TO DO: Find how many lines of the listing below include the word "folder", then report the number by itself.

WORKING DATA:
○ ○ ○ ○ ○

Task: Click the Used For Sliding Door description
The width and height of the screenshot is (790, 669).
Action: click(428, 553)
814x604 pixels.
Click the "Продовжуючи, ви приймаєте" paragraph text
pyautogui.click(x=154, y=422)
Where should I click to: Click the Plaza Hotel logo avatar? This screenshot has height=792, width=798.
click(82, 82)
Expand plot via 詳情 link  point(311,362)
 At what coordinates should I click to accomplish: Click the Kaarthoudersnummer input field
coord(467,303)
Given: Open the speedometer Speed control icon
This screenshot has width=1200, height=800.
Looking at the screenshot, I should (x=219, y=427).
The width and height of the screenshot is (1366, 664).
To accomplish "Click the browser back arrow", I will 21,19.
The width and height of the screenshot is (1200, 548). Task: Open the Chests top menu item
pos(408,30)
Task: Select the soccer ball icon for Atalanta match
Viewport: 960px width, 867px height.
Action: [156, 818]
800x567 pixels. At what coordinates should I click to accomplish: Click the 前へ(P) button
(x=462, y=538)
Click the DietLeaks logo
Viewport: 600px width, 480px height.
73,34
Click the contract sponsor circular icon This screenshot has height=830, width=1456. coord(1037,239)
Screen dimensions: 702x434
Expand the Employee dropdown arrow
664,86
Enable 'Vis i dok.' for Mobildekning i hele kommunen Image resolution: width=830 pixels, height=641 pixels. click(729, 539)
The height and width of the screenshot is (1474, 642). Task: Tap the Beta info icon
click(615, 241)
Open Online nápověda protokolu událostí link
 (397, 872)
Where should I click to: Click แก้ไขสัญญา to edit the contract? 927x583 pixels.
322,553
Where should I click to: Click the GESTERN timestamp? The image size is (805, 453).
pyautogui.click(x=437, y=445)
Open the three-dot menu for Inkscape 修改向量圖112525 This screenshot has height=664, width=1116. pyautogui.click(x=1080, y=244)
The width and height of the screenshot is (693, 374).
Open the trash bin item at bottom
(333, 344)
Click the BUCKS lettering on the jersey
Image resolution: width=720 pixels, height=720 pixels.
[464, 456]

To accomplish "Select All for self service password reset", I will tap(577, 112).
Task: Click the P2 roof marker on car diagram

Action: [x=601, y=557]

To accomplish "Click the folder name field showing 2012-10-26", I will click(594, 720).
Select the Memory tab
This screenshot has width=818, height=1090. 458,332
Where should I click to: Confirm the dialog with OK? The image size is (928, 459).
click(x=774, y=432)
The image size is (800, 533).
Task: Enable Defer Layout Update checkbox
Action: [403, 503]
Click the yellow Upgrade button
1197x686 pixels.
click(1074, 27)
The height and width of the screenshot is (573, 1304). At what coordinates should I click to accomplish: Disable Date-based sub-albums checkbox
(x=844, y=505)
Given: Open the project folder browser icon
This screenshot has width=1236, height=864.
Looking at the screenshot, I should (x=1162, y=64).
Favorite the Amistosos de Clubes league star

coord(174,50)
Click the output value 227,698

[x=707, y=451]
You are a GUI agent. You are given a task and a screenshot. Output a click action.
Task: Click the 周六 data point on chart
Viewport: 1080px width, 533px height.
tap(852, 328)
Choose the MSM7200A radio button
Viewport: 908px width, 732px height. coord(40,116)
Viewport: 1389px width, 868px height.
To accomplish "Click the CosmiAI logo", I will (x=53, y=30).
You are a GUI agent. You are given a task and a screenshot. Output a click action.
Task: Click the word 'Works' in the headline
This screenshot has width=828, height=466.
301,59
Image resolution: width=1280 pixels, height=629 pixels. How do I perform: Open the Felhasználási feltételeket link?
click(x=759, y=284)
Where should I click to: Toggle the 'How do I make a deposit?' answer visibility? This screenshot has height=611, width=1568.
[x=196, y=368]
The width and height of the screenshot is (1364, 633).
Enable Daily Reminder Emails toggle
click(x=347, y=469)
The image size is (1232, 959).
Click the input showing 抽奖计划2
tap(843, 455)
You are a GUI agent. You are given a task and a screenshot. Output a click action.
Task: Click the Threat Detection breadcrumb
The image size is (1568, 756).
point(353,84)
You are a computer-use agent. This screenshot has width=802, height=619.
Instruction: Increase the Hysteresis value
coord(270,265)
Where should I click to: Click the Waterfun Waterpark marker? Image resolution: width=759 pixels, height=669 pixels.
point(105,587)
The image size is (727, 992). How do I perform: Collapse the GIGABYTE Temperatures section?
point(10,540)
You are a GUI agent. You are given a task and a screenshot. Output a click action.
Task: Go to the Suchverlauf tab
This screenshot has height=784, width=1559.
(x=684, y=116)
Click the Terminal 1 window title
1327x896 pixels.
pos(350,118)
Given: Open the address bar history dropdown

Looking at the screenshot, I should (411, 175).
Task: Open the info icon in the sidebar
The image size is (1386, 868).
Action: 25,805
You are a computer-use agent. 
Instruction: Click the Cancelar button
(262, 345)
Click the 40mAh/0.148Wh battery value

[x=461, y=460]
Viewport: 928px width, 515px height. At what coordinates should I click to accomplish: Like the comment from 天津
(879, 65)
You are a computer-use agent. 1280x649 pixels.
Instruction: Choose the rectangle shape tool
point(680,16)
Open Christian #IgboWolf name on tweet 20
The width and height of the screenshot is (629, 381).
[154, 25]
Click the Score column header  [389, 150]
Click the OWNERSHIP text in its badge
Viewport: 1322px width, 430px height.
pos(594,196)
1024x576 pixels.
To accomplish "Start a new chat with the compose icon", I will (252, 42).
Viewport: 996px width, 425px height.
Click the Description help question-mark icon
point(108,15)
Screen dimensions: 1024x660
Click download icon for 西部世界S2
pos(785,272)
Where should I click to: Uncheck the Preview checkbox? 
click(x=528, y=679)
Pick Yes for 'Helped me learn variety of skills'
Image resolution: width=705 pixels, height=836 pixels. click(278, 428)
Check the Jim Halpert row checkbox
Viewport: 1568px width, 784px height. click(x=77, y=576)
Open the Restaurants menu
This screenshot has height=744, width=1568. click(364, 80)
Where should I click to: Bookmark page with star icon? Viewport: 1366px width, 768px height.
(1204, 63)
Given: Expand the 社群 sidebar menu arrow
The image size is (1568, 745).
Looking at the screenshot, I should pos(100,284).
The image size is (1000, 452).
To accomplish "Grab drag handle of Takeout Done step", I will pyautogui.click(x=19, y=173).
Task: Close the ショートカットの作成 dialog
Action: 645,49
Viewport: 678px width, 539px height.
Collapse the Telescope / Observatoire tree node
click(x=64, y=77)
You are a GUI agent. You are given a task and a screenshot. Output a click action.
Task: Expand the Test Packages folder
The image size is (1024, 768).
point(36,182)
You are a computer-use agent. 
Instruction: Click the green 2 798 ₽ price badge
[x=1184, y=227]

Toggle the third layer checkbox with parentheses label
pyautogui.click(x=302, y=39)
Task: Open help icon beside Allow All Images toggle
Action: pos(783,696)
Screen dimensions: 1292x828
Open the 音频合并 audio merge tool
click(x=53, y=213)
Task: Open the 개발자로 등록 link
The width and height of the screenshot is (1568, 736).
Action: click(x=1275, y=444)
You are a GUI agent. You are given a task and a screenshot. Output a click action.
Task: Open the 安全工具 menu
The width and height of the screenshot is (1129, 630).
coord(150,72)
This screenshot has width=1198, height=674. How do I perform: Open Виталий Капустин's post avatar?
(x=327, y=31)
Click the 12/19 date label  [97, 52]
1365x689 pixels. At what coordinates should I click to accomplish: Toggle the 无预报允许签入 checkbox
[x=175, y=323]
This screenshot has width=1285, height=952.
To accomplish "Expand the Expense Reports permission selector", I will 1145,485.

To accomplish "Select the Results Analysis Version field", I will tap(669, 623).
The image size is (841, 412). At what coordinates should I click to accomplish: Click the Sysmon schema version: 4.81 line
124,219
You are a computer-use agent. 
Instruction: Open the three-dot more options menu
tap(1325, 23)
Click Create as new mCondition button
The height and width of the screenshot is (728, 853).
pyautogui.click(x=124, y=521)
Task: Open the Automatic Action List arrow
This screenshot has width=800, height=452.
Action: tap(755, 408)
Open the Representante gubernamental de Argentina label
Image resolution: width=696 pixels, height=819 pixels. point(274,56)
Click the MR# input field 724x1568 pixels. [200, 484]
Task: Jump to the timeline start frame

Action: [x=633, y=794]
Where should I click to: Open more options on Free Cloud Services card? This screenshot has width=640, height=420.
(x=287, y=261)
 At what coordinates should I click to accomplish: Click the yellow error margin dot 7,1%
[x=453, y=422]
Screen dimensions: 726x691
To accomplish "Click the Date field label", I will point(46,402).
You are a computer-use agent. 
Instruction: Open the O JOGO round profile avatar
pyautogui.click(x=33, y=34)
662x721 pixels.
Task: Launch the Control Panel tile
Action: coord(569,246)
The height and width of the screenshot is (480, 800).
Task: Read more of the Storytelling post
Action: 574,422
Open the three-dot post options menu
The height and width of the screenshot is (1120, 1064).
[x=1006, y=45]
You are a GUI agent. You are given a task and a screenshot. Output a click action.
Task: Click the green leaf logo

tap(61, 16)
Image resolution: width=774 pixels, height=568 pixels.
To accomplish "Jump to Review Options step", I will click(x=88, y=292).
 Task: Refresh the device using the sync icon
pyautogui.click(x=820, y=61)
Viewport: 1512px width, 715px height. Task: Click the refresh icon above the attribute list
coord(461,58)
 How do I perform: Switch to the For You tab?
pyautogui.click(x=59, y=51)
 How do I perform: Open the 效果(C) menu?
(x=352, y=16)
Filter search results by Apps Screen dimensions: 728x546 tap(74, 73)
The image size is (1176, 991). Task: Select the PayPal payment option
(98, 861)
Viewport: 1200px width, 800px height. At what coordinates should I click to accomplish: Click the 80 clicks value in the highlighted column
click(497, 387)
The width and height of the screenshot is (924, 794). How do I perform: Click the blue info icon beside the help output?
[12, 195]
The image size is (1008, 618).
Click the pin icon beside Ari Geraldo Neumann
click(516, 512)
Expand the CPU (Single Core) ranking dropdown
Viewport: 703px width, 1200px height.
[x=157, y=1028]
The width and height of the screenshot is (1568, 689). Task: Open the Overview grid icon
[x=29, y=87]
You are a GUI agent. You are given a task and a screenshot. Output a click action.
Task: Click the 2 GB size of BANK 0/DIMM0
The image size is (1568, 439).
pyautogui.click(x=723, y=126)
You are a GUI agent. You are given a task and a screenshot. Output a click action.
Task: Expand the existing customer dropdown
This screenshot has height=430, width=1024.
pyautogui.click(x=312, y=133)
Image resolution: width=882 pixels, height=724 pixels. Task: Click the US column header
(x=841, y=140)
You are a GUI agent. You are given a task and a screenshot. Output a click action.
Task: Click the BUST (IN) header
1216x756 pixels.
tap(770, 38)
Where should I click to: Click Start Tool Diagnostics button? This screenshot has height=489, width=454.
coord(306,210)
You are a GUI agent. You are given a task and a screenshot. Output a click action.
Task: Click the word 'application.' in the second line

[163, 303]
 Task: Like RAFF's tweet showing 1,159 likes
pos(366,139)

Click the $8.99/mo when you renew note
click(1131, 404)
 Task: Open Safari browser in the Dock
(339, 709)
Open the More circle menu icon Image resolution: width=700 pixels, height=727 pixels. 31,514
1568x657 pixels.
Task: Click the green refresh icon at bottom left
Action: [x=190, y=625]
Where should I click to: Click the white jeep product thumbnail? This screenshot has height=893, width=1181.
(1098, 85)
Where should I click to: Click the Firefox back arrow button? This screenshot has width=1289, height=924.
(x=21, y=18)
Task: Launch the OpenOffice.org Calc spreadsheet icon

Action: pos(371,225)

○ ○ ○ ○ ○

WRITTEN SOLUTION: 3